I had studied Illustration at art college, and took the photograph on the cover at Père Lachaise cemetery on a university trip to Paris, in March 1993. If you’re familiar with the cover for the Dead Can Dance LP “Within The Realms Of A Dying Sun”, the crypt on the cover of that album is a short walk from the one on the cover of “Between Heaven And Hell”, and both are a stone’s throw from Jim Morrison’s grave. It was taken on 35mm colour film. I then adjusted the colours in Photoshop, and added some glowing eyes to the figures too. Up until then, Black Sabbath compilations had been very poorly served, usually with the type of wreaths and crosses that made one think more of Remembrance Sunday, and less of the gothic that Sabbath’s artwork and music conjured up, for me at least. If you do have the gatefold vinyl version, the inside was meant to be printed in full colour; I had approved colour proofs, so was very disappointed to find that they had only printed the black film on the inside of the gatefold, and it was too late to change as they were already in the shops. Otherwise, I was very proud of this release.

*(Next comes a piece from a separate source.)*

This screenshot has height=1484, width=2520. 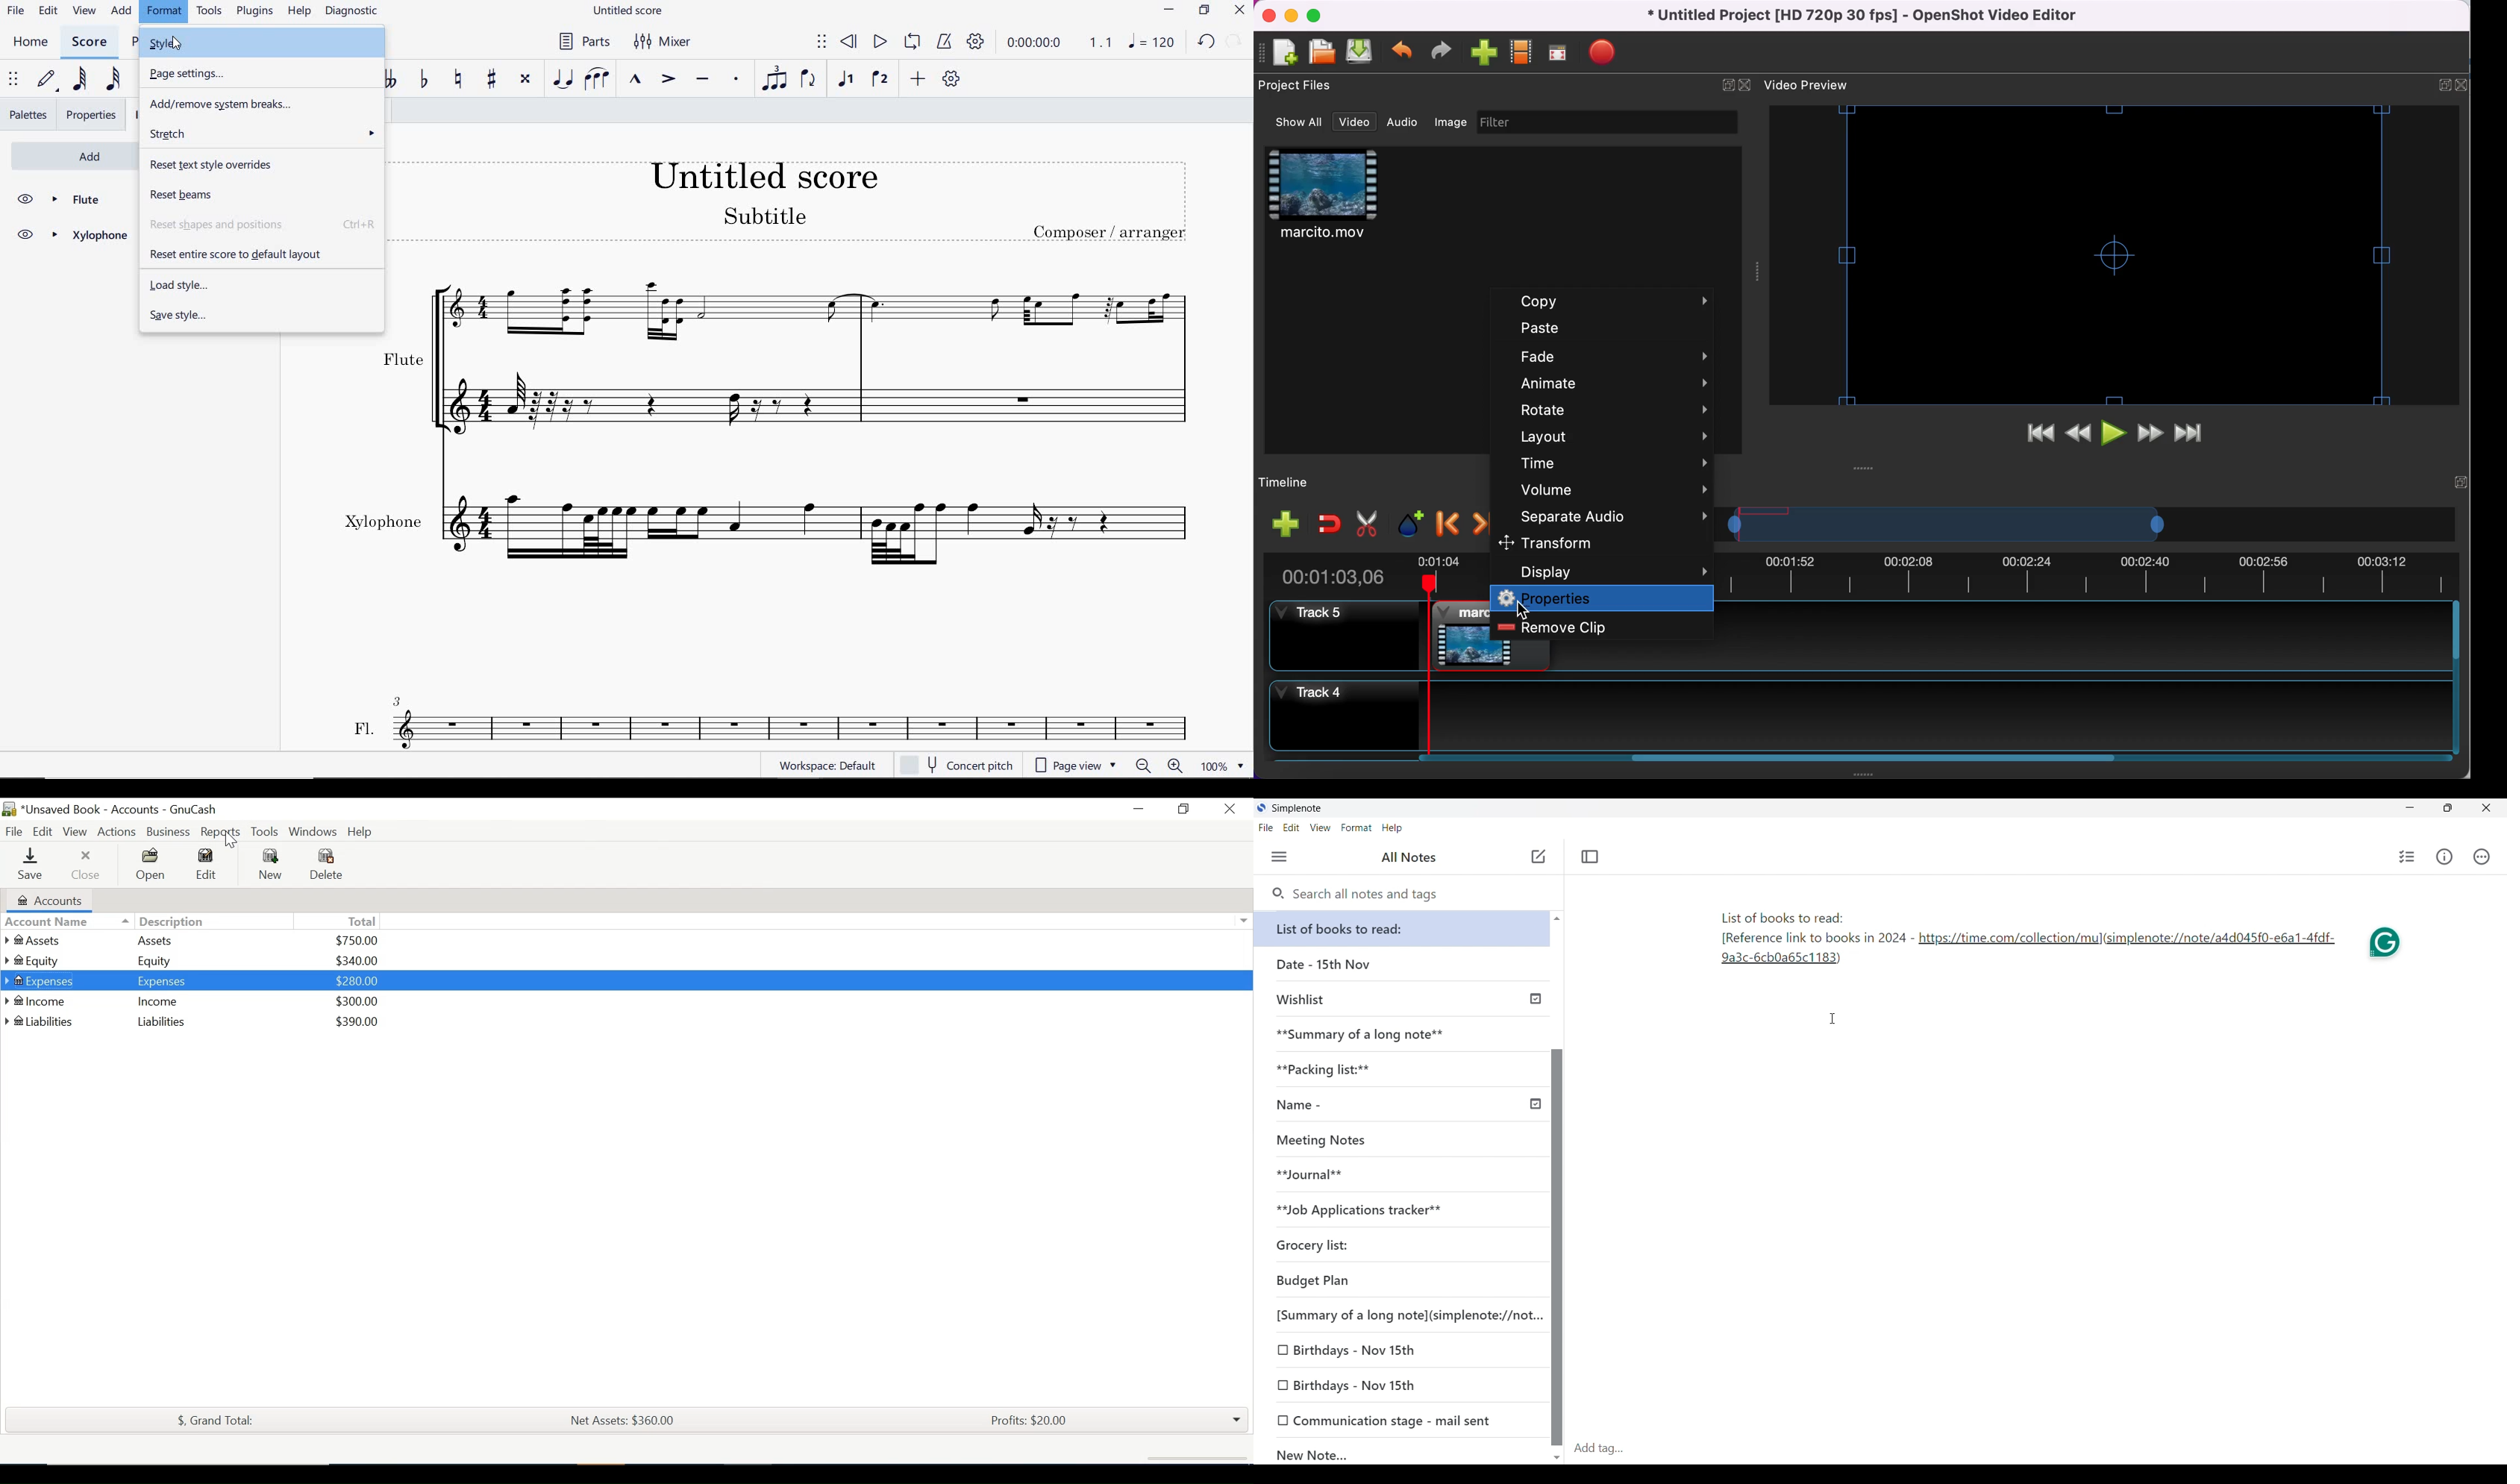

Castle had also started a book division, and had previously been in negotiation to publish Deborah Curtis’s Joy Division memoir “Touching From A Distance”, and I’d considered using this photograph for that book jacket (which was eventually published by Faber). I am glad it ended up being reproduced on a Sabbath LP. Funnily enough, I read one review of this release, in Q magazine I believe, where they reckoned Sabbath had been an influence on Joy Division, so I appreciated that at last they were being critically appreciated and better understood, by the mainstream at least.

Images

  • This image is the sticker that was on the outside of the jewel case when the CD was bought originally:
  • The three images here are the one side of the 1996 Castle Remaster Series insert, the CD back cover art, and finally some additional art from the booklet and the cemetery photo shoot.


  • The following is a scan of the cassette tape cover of this release.

Alternate Version

  • There is another version of this compilation with a separate track listing and different cover art that is dated 1993.  In researching this discography page, I decided to look into that alternate version.   Hugh Gilmour tells me this earlier version was slated for release in 1993/1994, but was pulled at the last minute, and should be considered quite rare.  Hugh also tells me that he did all the artwork for that version, except the cover, which was done by Brian Burrows.
  • The alternate version had a track listing spanning all the way to The Eternal Idol album, but skipped the Seventh Star & Technical Ecstasy albums.
  • The alternate version was to be from Castle Communications, and had a catalogue number of RAD-8602-2 on CD, and RAD-8602-4 on cassette.

Alternate Version Track Listing

  1. Black Sabbath
  2. Paranoid
  3. Iron Man
  4. Sweet Leaf
  5. Orchid
  6. Tomorrow’s Dream
  7. Laguna Sunrise
  8. Sabbath Bloody Sabbath
  9. Am I Going Insane (Radio)
  10. Never Say Die
  11. Hard Road
  12. Die Young
  13. The Mob Rules
  14. Turn Up The Night
  15. Born Again
  16. The Shining

Alternate Version Artwork

Comments

  1. Another pointless greatest hits.

  2. The golden years of Sabbath as far as I’m concerned were from 1968-1985. In this time period, everything covered under Black Box was done, and most of what’s in The Rules Of Hell was also done, and Born Again on top of that, with tons and tons of great live shows and not a ridiculous amount of linup changes. Counting versions of Sabbath that were around for a significant time, we have versions MK1-5 here. MK 1 and MK 3 are the ones that did the most work that weren’t Tony’s solo band in everything but name. Now I do like some of the Tony Martin work that isn’t Cross Purposes (TYR and at least some of Forbidden), and 7th Star is a great album, but, damn it, you need at least 2 original members to have it be Sabbath. On the main version of this compilation, you have that here from start to finish. And that for me is what’s most important. If I had to pick two Sabbath records to be my favorites, I’d pick the demo version of Born Again, and Live Evil.